___ Given records

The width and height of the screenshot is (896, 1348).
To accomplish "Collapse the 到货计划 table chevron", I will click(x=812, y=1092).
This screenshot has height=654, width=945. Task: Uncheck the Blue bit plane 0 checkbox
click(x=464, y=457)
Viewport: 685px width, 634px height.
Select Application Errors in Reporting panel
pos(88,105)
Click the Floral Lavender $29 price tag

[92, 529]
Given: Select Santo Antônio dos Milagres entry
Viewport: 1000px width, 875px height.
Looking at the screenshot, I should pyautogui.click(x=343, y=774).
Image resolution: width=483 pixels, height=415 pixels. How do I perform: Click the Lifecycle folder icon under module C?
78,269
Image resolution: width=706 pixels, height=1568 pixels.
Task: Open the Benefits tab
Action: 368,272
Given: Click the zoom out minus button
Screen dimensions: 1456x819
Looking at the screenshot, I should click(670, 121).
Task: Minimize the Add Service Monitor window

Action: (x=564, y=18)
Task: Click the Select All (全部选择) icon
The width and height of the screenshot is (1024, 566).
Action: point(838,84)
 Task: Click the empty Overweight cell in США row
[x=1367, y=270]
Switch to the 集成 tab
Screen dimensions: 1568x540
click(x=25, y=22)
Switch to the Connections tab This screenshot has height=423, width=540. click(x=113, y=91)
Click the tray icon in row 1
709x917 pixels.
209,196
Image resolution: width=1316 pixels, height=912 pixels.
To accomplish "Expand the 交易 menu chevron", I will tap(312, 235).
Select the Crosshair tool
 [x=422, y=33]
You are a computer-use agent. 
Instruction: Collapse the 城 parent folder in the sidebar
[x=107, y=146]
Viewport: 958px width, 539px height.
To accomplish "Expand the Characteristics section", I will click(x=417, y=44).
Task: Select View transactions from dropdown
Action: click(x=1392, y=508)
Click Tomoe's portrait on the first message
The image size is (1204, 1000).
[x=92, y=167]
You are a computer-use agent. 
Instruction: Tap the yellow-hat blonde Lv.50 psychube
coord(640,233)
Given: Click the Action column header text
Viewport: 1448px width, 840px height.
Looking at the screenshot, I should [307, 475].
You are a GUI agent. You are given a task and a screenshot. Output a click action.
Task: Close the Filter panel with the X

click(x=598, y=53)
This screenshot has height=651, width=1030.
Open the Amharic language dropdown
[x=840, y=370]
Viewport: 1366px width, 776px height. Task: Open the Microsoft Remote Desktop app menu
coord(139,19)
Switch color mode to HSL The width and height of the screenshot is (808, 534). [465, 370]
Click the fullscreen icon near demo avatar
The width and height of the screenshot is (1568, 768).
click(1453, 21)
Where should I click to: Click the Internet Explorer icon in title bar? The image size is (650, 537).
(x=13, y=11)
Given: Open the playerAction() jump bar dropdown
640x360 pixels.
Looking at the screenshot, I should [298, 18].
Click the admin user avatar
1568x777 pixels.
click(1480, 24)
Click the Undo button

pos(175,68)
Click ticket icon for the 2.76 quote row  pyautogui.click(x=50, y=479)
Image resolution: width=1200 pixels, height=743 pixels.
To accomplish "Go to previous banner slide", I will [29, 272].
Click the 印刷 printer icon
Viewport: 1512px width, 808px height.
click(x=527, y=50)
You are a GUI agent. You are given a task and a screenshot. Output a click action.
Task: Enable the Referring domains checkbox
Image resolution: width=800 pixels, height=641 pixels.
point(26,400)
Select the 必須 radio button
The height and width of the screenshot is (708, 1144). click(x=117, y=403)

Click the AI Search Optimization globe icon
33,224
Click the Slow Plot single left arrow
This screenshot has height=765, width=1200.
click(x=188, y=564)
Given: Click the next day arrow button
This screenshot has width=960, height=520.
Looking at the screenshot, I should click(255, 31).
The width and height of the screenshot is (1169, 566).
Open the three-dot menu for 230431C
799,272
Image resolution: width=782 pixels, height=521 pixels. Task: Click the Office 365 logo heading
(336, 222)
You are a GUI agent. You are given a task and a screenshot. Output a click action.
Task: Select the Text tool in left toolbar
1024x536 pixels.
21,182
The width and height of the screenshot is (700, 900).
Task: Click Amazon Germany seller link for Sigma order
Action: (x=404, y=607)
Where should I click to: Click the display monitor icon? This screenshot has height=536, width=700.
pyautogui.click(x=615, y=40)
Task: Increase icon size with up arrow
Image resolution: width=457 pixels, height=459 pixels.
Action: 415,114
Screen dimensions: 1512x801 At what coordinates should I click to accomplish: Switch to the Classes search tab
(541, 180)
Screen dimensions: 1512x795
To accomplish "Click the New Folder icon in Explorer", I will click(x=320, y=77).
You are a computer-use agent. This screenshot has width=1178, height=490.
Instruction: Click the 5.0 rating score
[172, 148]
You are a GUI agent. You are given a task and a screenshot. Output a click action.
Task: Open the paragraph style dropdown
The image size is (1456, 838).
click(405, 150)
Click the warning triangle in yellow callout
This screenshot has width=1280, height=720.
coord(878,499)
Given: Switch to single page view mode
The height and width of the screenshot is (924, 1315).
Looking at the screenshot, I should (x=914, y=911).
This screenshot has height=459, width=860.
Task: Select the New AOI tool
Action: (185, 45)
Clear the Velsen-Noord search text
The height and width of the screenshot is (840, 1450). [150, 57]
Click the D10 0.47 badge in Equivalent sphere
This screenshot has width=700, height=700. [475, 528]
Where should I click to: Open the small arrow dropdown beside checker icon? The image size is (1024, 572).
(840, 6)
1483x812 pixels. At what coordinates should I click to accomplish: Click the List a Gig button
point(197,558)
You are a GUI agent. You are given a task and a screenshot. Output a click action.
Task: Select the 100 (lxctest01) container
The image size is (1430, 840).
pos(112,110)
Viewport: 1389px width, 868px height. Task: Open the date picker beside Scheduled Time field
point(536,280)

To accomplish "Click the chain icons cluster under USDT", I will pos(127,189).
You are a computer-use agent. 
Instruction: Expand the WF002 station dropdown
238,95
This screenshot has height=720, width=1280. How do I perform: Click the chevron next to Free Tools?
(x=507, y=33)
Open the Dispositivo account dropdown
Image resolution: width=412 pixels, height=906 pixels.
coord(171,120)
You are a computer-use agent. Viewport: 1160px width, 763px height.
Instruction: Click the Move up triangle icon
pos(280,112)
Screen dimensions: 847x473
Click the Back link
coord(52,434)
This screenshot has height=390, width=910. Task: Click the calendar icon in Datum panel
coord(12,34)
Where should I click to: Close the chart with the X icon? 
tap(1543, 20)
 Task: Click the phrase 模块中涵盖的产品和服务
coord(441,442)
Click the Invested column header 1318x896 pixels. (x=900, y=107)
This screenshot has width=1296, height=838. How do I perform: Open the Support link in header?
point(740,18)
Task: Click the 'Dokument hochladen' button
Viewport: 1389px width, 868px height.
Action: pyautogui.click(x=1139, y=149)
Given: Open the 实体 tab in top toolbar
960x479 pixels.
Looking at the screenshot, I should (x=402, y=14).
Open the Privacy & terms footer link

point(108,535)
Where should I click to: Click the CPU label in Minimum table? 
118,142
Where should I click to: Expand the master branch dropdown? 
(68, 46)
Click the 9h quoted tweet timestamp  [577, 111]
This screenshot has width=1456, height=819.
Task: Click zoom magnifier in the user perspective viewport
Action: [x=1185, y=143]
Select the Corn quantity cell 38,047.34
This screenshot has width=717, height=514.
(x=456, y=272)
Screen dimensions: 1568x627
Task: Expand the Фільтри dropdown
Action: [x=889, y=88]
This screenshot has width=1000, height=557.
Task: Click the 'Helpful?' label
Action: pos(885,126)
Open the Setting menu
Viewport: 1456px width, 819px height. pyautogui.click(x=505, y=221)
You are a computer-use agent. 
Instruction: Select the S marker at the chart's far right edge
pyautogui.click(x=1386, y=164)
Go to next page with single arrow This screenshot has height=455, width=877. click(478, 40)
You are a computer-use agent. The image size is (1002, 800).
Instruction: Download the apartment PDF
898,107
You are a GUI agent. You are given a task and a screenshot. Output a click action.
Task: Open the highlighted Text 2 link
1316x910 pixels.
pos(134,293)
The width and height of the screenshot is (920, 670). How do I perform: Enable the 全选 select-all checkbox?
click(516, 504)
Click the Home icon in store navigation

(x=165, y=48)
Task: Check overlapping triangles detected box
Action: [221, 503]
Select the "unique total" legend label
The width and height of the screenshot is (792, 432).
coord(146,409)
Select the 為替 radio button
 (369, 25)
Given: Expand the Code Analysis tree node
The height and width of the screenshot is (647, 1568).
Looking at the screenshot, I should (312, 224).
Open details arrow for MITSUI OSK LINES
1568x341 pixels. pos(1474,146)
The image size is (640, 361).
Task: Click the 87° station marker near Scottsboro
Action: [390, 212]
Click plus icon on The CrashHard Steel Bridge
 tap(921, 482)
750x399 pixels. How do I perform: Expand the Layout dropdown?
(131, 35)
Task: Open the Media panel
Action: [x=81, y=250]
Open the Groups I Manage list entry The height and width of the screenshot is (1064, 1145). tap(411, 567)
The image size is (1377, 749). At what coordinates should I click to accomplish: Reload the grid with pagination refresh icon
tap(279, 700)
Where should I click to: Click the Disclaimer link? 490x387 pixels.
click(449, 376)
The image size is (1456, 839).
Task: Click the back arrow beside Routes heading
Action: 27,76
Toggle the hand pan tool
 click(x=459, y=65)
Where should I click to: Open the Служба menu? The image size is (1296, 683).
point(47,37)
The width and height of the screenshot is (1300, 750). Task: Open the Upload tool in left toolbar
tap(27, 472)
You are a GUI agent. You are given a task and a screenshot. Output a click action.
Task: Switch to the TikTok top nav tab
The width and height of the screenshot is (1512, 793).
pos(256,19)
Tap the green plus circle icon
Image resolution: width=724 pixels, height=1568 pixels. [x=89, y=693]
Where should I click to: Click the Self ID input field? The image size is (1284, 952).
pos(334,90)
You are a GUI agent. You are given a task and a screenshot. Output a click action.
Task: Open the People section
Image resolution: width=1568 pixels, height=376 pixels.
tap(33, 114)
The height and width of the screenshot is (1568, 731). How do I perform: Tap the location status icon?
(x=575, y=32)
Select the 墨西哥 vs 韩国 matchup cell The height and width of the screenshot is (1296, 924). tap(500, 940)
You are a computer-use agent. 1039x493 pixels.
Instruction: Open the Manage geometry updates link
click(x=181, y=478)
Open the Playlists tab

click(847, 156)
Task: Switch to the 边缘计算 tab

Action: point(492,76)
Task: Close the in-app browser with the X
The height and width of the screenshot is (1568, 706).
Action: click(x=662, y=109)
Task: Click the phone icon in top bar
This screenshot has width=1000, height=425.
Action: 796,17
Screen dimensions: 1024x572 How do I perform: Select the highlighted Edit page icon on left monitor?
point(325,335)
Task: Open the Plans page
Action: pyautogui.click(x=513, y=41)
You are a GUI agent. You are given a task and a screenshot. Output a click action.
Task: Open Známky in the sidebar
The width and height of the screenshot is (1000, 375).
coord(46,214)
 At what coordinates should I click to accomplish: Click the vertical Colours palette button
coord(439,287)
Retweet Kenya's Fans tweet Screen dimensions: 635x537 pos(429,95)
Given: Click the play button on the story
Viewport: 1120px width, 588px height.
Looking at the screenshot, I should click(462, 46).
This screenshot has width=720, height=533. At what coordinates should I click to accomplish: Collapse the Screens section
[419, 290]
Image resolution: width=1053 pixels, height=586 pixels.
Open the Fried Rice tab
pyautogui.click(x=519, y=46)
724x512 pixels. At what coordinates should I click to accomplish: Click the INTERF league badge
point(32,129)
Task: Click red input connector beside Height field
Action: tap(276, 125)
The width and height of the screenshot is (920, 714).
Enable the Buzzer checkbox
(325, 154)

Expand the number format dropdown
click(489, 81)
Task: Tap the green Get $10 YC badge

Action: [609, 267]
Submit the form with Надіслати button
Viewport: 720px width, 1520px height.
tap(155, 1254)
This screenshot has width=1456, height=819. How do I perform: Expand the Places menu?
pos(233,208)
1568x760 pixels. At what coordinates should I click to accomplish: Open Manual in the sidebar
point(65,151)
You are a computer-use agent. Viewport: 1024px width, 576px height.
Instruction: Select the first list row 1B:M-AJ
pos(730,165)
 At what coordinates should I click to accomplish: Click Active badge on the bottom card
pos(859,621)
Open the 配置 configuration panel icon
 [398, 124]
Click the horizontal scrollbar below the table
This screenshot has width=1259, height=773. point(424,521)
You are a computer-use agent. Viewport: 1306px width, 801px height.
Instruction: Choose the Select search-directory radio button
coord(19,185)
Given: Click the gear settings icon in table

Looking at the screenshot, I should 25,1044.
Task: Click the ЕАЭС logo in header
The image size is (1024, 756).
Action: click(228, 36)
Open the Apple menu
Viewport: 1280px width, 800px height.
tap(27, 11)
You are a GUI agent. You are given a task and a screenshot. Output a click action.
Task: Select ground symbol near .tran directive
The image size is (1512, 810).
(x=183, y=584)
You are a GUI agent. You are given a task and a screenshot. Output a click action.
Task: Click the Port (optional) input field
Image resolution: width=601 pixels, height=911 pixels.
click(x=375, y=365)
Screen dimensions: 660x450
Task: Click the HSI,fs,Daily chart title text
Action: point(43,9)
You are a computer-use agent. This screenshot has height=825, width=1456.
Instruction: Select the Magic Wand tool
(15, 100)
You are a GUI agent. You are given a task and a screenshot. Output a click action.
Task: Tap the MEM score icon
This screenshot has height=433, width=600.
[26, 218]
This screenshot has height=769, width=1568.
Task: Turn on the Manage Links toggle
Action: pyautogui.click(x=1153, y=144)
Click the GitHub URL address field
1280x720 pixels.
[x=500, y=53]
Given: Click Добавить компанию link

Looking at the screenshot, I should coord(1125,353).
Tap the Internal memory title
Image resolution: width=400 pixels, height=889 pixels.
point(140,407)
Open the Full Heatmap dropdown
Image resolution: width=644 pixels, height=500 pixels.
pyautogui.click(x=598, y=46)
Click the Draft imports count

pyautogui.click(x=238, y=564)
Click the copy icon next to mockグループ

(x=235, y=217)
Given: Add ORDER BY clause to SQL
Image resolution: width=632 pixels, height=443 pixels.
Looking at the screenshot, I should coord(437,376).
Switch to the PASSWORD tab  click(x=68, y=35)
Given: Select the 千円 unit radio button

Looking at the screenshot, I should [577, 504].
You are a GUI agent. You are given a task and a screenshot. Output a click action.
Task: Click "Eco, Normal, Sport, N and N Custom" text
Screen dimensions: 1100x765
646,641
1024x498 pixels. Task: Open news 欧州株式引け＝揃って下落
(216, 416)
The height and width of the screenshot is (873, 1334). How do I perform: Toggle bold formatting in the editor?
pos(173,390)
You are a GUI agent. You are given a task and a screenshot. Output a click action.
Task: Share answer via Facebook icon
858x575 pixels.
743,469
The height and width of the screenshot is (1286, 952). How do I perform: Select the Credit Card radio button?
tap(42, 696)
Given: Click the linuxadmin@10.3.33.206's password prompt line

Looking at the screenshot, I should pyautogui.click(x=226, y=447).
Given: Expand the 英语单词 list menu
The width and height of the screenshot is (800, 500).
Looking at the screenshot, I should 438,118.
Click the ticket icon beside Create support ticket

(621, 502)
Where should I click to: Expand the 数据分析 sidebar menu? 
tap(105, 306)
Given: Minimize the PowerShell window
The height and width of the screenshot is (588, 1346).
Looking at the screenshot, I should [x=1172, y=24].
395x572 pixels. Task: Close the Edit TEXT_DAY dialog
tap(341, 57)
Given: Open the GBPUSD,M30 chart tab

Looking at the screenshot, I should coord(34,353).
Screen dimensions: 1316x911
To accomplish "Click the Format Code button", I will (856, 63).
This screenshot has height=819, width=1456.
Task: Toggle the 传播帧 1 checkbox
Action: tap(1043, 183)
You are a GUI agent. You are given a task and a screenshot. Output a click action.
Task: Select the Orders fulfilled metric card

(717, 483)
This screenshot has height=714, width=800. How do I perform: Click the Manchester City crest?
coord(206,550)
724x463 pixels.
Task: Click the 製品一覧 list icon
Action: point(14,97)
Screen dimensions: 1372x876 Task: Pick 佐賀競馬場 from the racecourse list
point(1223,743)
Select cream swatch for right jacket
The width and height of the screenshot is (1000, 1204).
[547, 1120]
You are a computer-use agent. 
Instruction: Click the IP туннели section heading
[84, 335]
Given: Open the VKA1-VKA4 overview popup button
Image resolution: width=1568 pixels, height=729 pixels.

______

## [Your task]
How many lines in the records above contain the string "input"? Reply with the number alone.

## [Exercise result]
3